*** Data listing ***
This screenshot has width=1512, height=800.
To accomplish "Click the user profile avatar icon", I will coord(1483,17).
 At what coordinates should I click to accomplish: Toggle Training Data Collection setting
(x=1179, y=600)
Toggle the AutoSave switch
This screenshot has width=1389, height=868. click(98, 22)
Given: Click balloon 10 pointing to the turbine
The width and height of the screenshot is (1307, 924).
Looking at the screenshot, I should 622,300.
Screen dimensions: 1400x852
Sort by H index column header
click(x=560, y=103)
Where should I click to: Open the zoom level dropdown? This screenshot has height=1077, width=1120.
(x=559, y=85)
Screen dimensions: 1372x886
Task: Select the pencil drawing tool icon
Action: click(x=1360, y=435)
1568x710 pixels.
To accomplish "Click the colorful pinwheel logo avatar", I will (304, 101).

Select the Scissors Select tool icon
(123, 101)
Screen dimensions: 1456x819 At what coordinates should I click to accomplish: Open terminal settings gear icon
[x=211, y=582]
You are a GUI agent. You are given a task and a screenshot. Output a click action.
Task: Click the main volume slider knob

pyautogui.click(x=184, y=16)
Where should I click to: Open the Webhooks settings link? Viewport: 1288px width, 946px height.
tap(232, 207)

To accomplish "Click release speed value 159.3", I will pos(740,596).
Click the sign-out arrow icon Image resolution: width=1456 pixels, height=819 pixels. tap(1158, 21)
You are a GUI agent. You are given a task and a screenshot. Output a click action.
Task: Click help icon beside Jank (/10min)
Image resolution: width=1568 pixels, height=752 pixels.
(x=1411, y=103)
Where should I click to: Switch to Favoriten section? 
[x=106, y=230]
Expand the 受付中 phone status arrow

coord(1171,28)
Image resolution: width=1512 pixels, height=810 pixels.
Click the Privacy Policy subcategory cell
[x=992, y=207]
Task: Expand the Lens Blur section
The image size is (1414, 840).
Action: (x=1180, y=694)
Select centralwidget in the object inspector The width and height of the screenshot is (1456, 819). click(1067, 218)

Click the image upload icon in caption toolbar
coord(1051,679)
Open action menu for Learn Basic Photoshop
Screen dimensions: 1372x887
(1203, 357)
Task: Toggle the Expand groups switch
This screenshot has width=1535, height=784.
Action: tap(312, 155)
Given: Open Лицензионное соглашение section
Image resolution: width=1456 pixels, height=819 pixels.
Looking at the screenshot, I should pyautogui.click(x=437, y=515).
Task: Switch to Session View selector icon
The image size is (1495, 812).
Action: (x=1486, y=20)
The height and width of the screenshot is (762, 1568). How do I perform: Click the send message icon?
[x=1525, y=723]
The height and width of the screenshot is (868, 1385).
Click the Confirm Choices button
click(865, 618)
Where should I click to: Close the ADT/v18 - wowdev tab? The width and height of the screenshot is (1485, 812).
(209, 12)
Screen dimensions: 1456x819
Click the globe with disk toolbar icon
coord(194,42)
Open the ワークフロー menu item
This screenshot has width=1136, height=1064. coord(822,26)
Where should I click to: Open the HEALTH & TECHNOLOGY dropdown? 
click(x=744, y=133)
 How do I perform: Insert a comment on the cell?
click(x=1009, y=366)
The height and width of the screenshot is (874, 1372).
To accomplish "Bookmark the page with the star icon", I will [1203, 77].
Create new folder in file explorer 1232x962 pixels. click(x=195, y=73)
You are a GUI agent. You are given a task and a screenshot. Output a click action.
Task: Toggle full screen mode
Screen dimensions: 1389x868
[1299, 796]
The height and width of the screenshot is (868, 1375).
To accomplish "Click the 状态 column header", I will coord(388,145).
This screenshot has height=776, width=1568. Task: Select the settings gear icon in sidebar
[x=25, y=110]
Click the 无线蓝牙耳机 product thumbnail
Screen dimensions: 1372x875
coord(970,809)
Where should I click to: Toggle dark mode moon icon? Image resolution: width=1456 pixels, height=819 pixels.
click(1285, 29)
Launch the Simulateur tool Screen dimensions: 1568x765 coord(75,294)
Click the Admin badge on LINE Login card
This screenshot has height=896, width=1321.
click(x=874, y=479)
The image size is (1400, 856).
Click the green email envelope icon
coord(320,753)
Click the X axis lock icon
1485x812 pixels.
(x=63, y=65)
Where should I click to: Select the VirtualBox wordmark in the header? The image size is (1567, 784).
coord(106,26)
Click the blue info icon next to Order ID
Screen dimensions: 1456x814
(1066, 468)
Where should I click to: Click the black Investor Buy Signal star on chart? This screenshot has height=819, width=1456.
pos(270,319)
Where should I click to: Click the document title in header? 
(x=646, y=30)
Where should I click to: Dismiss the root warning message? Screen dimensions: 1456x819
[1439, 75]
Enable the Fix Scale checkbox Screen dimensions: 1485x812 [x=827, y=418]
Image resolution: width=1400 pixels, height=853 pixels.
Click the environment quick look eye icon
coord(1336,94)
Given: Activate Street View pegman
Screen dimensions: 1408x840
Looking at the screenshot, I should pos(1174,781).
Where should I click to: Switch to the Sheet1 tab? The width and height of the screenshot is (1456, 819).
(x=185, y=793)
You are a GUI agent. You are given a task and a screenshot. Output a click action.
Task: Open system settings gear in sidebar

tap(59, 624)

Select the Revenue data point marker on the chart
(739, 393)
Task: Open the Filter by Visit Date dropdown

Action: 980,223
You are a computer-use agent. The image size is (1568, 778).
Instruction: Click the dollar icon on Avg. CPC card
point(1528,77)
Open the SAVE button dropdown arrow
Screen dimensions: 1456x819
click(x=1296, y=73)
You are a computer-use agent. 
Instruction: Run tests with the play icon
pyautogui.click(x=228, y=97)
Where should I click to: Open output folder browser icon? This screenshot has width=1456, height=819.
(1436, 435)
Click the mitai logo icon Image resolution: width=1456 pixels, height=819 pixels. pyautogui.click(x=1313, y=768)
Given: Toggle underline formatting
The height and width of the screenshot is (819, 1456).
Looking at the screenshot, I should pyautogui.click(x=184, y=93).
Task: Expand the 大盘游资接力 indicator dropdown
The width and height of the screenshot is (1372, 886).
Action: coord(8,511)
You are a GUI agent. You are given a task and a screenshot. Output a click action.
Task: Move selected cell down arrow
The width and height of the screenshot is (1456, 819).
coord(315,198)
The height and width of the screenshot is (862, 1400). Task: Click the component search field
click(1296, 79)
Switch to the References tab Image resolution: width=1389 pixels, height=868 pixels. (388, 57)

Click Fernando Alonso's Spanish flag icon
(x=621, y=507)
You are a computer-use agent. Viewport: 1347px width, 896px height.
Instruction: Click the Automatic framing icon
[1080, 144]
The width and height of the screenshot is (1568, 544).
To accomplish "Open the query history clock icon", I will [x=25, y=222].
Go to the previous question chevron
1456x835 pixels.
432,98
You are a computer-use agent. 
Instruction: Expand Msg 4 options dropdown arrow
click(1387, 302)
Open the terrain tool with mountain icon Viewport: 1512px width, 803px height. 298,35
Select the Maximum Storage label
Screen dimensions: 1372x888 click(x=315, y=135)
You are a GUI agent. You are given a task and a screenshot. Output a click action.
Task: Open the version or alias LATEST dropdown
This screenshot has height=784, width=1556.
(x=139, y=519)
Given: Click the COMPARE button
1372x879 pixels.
*** End of Data listing ***
== Problem to work on ==
Counting only lines that hold the string "logo", give the number of such lines in the records. Write nothing else.

== Answer section ==
2